Introduction: Prior literature has shown that in-hospital and postoperative renal failure are independent mortality predictors in acute aortic dissection (AAD). However, there is limited data on chronic kidney disease (CKD) and end-stage renal disease (ESRD) as pre-existing outcome predictors with AAD Methods: The Nationwide Readmission Database was analyzed from 2016 to 2019 for adult patients admitted with a primary diagnosis of AAD. Patients were assessed for CKD and ESRD. Outcomes were measured for the effect of renal dysfunction on 30-day readmission, inpatient mortality, and length of stay (LOS). Results: Aortic dissection occurred in 45,481 patients over the study period, of which 4727 were readmitted. The mean age was 64 years, and logistical regression analysis revealed that patients with ESRD admitted with AAD were 58% more likely to be readmitted (95% CI [1.29 - 1.93], p<0.001) within 30 days than those without (Figure 1). Notably, ESRD patients had a 30% reduction (95% CI 0.57 - 0.86) in in-patient mortality (Figure 2). Mean LOS was also higher for ESRD patients (6.7 days, 95% CI 5.09 - 8.38) while lower for CKD stage 3-5 (-1.06 days, 95% CI -1.62 --0.50) compared with those without renal disease.
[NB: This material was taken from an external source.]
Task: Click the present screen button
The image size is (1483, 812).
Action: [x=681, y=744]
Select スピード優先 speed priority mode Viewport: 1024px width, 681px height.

Discussion: We observed that patients with ESRD and AAD have higher readmission rates and LOS. However, decreased mortality rates compared with patients with CKD stages 3-5 were observed that could be attributed to increased exposure to healthcare interventions secondary to frequent hemodialysis follow-ups, compared with CKD stages 3-5. Early stages of CKD were excluded, given the possibility of a lack of coding in electronic medical records.